A trio of unrelated studies published over the past five years in Canada, France, and Spain each measured growing employment at firms that adopted robot automations. Meanwhile, firms in the same industries that did not adopt robots saw employment slow or decrease. 

One theory is that the free market allocates more work to the more efficient firm, allowing those firms to hire more people. In that case, the best form of job security is actually working at a firm that’s friendly to automation. 

Research shows that you might even like that job better than your counterparts at firms that don’t automate. Three years ago, a study in Japan showed that robotic assistance reduced staff turnover at nursing homes by assuming physically demanding tasks and freeing up staff to focus on residents. 

In a 2017 interview supporting the robot tax, Bill Gates outlined a similar vision for our working relationship with robots. 

“What the world wants is to take this opportunity to make all the goods and services we have today and free up labor – let us do a better job of reaching out to the elderly, having smaller class sizes, helping kids with special needs,” he said. “All of those are things where human empathy and understanding are still very unique, and we still deal with an immense shortage of people to help out there.”

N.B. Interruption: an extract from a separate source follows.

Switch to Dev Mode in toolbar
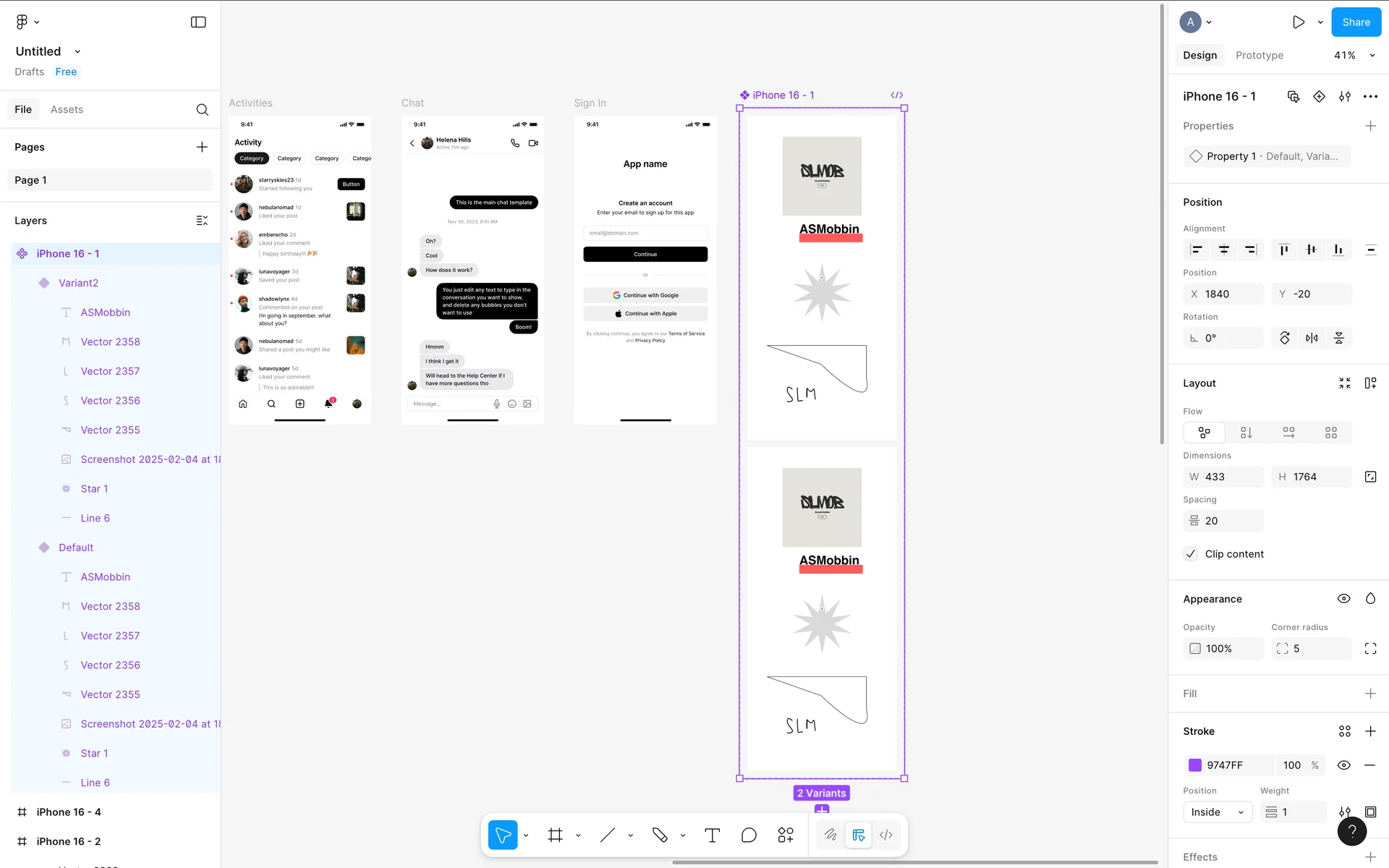The height and width of the screenshot is (868, 1389). pos(886,835)
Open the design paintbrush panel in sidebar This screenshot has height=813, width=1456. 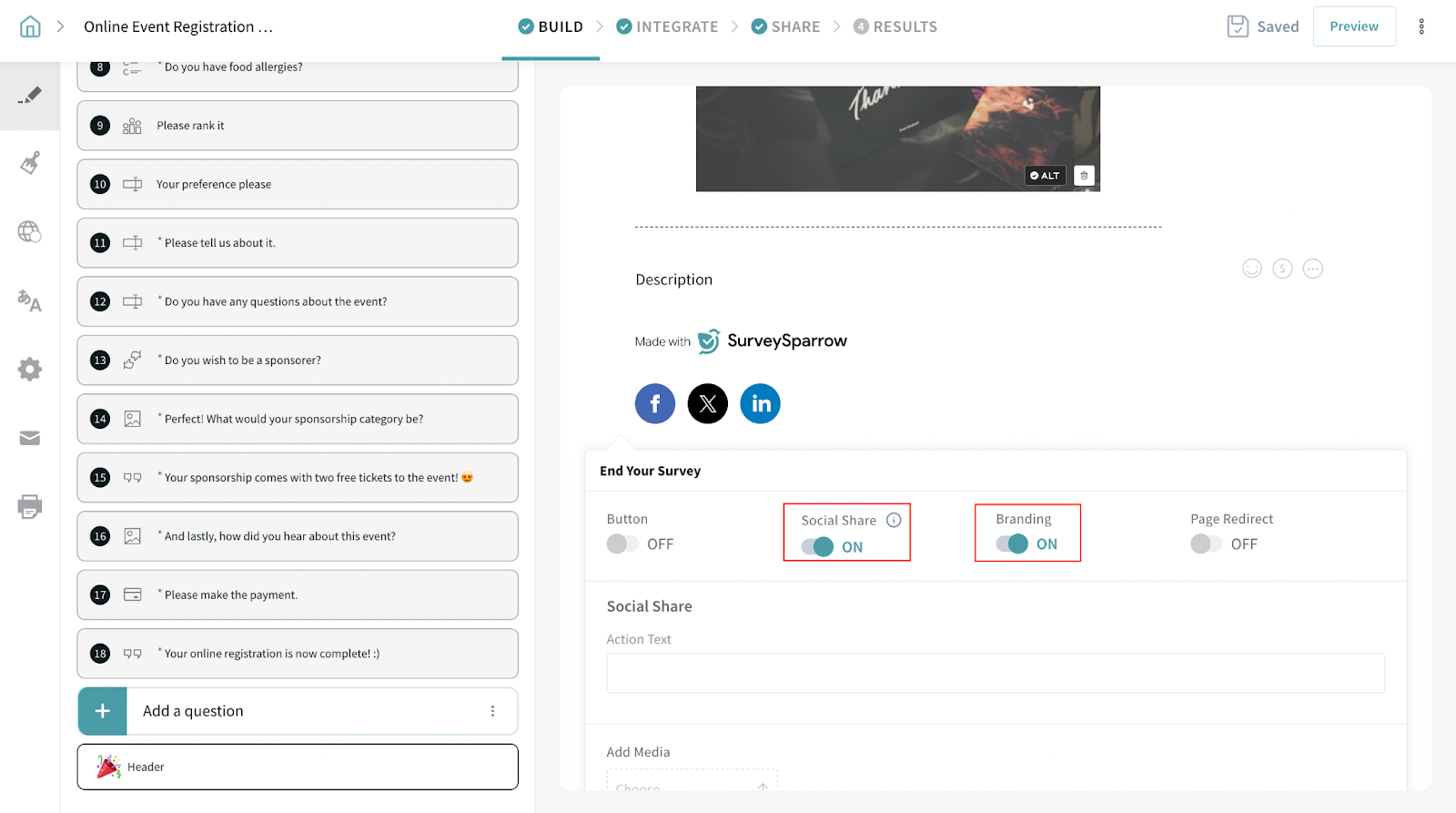pos(30,164)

While there are valid fears about the consequences of robot labor for society, there’s also good reason to be excited about the important work that robots will enable us to do with – and for – our fellow humans. 

Nonetheless, it’s important that we protect the opportunity to work for those who are able and willing by eliminating the tax incentives for companies to eliminate human jobs. In doing so, we can ensure that, regardless of the degree to which robots replace us, our society is prepared, at the very least, to support those who get replaced. At best, we earn more freedom to choose our work and the conditions under which we do it, knowing that we can afford to.